* [DOCUMENT EXCERPT]:
We students conducted an experiment where we inoculated an agar-filled Petri dish with a microorganism. The agar supplied the needs of this microorganism. Each day we used microscopes to count the number of microorganisms. Supplied with all its needs, the microorganism population grew logarithmically, until suddenly there was a massive population dieback.
The microorganisms had used much of their available resources and excreted so much waste that their finite environment could no longer support them. The teacher explained to us that all populations of animals, from amoebas to zebras, can experience the same sort of exponential growth, when resources seem infinite, followed by massive population dieback once resources are depleted and wastes build up.
Of course, balanced ecosystems provide mechanisms to keep populations in balance. But humans are drastically upsetting ecosystems worldwide.
At the same time I was taking that class, photos of Earth taken from space profoundly impacted me. Though it was never said in class, it was obvious that the Earth is humanity’s Petri dish. Humanity is on that path of logarithmic population growth. Our wastes foul the planet and we are eating ourselves alive for something, anything to burn for energy.
The journal Nature, which currently feature’s the warning about Earth’s dire state from the scientists, notes that the Rio+20 Summit offers a second chance for our only home, Earth.
OVEC Executive Director Janet Keating will be at the summit.

* [DATA FOR THE TASK]:
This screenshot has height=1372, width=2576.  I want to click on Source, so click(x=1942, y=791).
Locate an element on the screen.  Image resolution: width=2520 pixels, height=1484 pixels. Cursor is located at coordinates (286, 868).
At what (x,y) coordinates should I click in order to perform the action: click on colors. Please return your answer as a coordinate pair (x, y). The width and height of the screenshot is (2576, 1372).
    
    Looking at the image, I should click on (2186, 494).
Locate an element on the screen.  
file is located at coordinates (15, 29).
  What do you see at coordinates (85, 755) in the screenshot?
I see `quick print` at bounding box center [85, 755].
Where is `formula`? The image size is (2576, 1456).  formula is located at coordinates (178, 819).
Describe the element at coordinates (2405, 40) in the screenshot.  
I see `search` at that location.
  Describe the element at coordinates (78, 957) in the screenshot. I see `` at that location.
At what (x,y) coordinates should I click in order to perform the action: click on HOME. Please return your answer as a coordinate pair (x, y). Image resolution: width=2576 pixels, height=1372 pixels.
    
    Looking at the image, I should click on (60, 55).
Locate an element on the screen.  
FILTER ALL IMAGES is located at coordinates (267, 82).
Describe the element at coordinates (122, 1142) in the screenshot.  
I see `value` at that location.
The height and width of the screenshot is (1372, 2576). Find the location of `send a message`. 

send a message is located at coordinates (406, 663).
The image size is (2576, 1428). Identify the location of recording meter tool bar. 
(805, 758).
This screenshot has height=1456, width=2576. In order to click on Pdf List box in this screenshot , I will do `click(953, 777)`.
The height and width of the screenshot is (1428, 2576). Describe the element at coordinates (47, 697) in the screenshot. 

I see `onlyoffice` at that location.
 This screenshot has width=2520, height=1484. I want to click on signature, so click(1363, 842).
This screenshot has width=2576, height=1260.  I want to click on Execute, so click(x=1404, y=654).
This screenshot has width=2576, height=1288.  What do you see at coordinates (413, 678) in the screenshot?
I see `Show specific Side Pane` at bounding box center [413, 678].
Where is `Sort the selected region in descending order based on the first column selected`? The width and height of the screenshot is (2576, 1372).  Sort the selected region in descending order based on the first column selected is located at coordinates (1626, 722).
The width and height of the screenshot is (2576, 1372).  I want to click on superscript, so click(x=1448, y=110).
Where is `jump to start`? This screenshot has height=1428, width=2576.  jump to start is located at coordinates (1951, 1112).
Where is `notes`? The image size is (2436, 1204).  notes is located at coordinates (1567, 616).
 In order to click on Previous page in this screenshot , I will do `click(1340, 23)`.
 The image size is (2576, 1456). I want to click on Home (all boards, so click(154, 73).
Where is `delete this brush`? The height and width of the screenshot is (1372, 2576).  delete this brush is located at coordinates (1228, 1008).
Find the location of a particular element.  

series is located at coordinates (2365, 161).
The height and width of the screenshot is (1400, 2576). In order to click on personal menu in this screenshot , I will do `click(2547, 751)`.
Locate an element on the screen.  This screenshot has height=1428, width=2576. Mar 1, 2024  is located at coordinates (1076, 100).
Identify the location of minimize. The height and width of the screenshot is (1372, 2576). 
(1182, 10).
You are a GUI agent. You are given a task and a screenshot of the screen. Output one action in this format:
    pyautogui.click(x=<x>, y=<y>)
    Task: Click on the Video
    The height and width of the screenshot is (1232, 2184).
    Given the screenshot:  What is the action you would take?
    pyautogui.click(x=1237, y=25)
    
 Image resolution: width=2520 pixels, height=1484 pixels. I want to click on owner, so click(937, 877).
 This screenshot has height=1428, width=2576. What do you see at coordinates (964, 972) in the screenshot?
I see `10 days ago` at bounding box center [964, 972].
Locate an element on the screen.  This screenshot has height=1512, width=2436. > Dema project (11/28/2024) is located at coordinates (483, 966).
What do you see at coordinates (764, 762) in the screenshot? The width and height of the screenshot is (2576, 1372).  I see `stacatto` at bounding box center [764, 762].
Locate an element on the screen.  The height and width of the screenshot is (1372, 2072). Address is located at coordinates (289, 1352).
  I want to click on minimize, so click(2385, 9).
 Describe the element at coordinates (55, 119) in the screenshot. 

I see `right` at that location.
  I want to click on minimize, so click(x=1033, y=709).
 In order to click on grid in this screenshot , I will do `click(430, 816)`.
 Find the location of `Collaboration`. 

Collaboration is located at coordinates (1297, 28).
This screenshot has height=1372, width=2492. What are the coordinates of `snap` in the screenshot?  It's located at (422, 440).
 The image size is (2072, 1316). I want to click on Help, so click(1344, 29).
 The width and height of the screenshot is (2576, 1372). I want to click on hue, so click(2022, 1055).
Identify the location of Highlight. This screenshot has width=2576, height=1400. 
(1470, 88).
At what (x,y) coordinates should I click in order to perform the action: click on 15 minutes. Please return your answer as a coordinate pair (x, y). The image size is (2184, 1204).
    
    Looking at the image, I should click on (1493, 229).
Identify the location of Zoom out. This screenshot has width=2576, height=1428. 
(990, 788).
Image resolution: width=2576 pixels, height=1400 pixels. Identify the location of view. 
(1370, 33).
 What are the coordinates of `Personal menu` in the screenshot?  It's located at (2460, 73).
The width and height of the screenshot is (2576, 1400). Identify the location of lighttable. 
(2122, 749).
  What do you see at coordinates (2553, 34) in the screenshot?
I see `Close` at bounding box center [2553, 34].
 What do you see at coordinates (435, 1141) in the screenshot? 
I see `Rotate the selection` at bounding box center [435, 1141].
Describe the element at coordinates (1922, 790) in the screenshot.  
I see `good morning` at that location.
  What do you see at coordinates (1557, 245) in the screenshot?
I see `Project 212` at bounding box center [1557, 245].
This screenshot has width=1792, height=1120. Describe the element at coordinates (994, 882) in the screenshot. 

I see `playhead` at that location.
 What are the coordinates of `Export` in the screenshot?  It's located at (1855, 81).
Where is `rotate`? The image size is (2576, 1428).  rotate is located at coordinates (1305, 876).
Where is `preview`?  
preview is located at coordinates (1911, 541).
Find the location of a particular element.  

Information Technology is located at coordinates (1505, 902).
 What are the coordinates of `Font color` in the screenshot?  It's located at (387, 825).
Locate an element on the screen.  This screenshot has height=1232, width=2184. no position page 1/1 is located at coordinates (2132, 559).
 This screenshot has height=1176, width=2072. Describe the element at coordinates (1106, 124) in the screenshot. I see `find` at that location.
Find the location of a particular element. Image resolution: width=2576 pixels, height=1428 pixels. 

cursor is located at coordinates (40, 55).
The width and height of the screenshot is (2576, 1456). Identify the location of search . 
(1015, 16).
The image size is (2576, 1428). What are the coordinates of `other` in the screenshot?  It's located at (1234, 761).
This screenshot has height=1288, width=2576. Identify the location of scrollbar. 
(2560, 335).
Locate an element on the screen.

* [THINGS TO DO]:
1. Translate this sentence from the passage on population growth into Spanish: "Of course, balanced ecosystems provide mechanisms to keep populations in balance."
2. In the records, revise only the part that opens with the line containing "The width and height of the screenshot is (2576, 1400)." and closes with the line containing "Information Technology is". Give those lines again with "lighttable" changed to "light table", leaving everything else as it is.

* [OUTPUTS IN ORDER]:
1. Por supuesto, los ecosistemas equilibrados proporcionan mecanismos para mantener las poblaciones en equilibrio.

2.
The width and height of the screenshot is (2576, 1400). Identify the location of light table. 
(2122, 749).
  What do you see at coordinates (2553, 34) in the screenshot?
I see `Close` at bounding box center [2553, 34].
 What do you see at coordinates (435, 1141) in the screenshot? 
I see `Rotate the selection` at bounding box center [435, 1141].
Describe the element at coordinates (1922, 790) in the screenshot.  
I see `good morning` at that location.
  What do you see at coordinates (1557, 245) in the screenshot?
I see `Project 212` at bounding box center [1557, 245].
This screenshot has width=1792, height=1120. Describe the element at coordinates (994, 882) in the screenshot. 

I see `playhead` at that location.
 What are the coordinates of `Export` in the screenshot?  It's located at (1855, 81).
Where is `rotate`? The image size is (2576, 1428).  rotate is located at coordinates (1305, 876).
Where is `preview`?  
preview is located at coordinates (1911, 541).
Find the location of a particular element.  

Information Technology is located at coordinates (1505, 902).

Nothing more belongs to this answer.